The TLCC process was effectively ‘born’ from comments from two of our oversight committees: the director’s Accelerator Advisory Panel (AAP) and the ILCSC PAC, which is the GDE’s top-level oversight committee. When the project managers submitted their detailed proposals for baseline modifications in December 2009, first the AAP and then the PAC identified several areas that they felt required more attention. In particular, both committees noted a disconnect with the physics and detector community that needed to be addressed. While it is true that TLCC was formally put into place to deal with technical issues associated the change requests – breaking the original monolithic proposal into more manageable ‘chunks’ that could be dealt with individually – an important goal of the process itself was better involvement and communication with the ILC stakeholders in general, and specifically with the physics and detector groups. Research Director Sakue Yamada identified a group of five representatives from the physics and detector community to work closely with the project managers during the TLCC process, helping to organise the BAWs and to act as primary points of contact for the GDE to the broader community. These five representatives (Jim Brau, Karsten Büßer, Keisuke Fujii, Tom Markiewicz and Mark Thompson) have been an invaluable part of our ‘design team’ for the last ten or so months.
The results of these labours were very evident at last week’s workshop. Over 30 representatives from the physics and detector community attended the workshop. Unlike the agenda for the KEK BAW, which focused entirely on machine technicalities, a section of the SLAC BAW was dedicated to presentations on the physics impact of the proposed new parameters. Indeed much of the past year’s work has been focused on ‘other’ centre-of-mass running scenarios below 500 GeV, which have certainly been neglected up to this point. As a result, the SLAC BAW concluded a set of working parameters and operations scenarios across the energy range of 200-500 GeV, which supports the broader physics case.
These studies are an excellent example of what we can do when the machine designers get together with the physics and detector community. The project managers recognise the need to maintain these now established lines of communication into the next level of design work foreseen in part 2 of the Technical Design Phase (TDP 2). While many of these detailed design issues will have no direct relevance to the physics and detectors, it is still crucial that we maintain the open and transparent mechanisms we have established during the TLCC progress to keep the broader community informed.

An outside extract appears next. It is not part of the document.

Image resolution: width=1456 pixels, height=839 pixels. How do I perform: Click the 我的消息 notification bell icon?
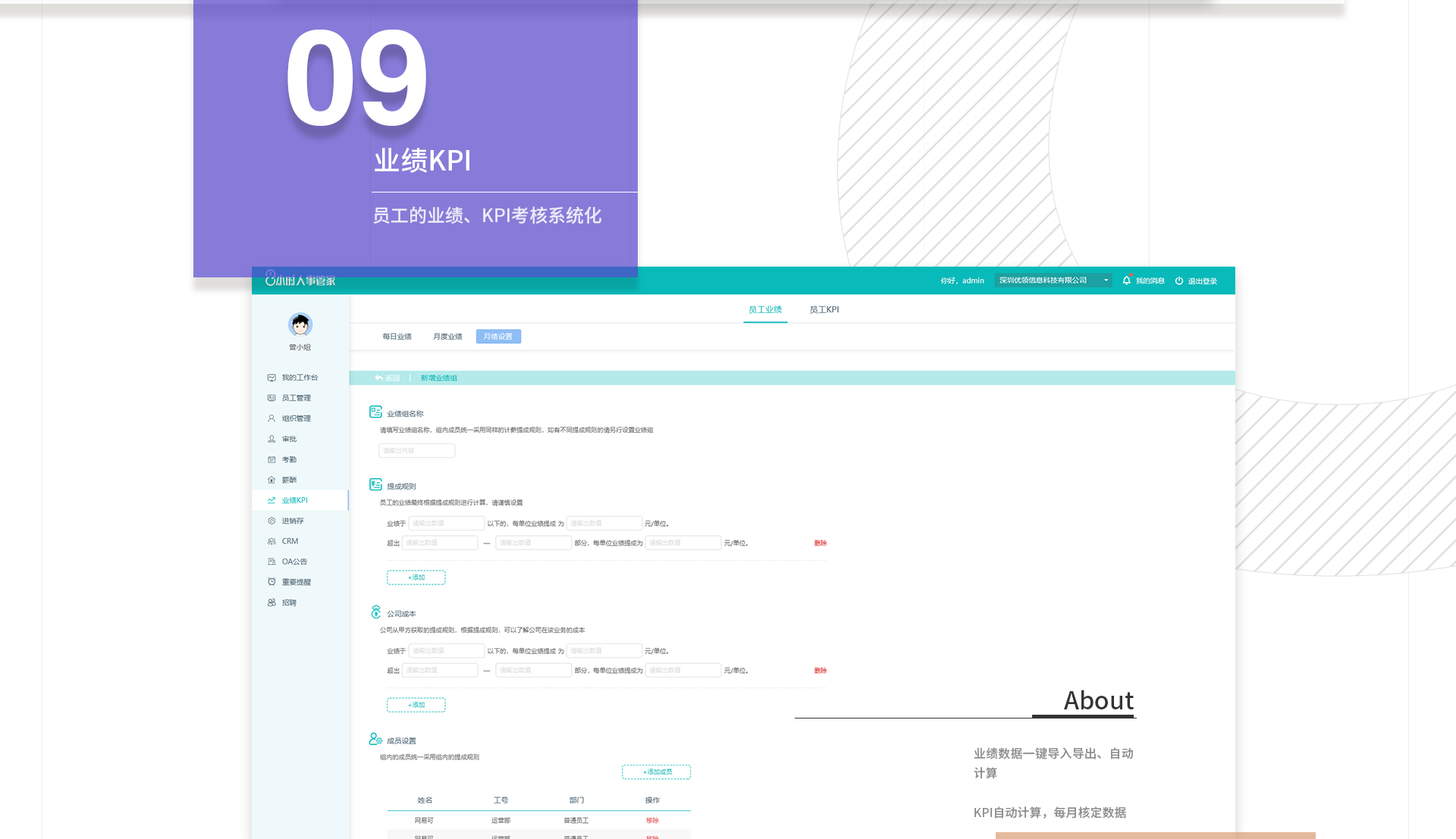coord(1127,280)
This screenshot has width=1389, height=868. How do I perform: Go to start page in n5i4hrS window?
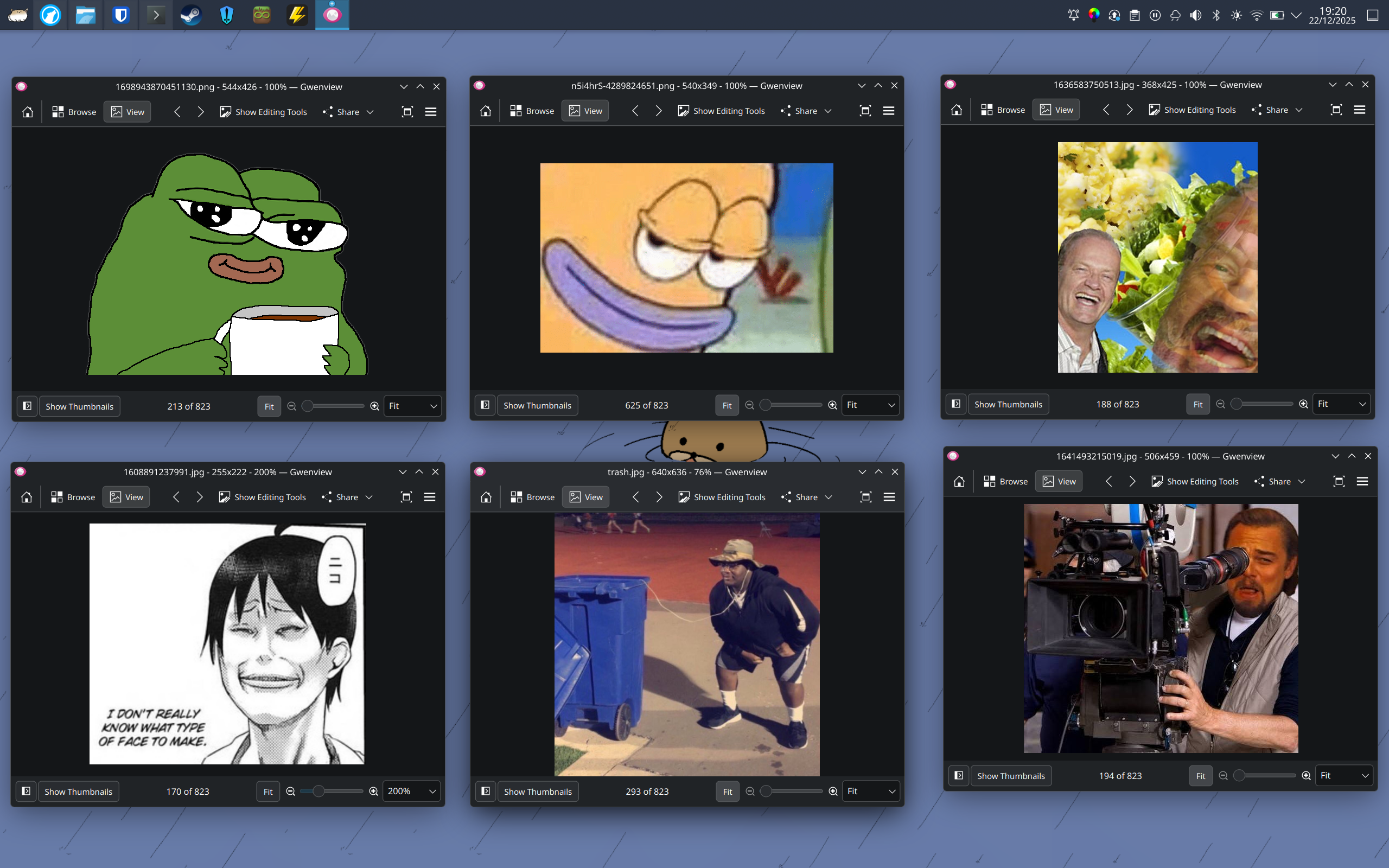[486, 111]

We intend to further establish these efforts as we begin the TDP 2 efforts at the upcoming ALCPG workshop in March.
As a final remark, I would like to thank the physics and detector representatives who have engaged and helped with the TLCC process. Without your input and hard work, we would not have been able been able to achieve the consensus on the baseline modifications now being proposed. We look forward to continued close cooperation as we work towards the Technical Design Report in 2012.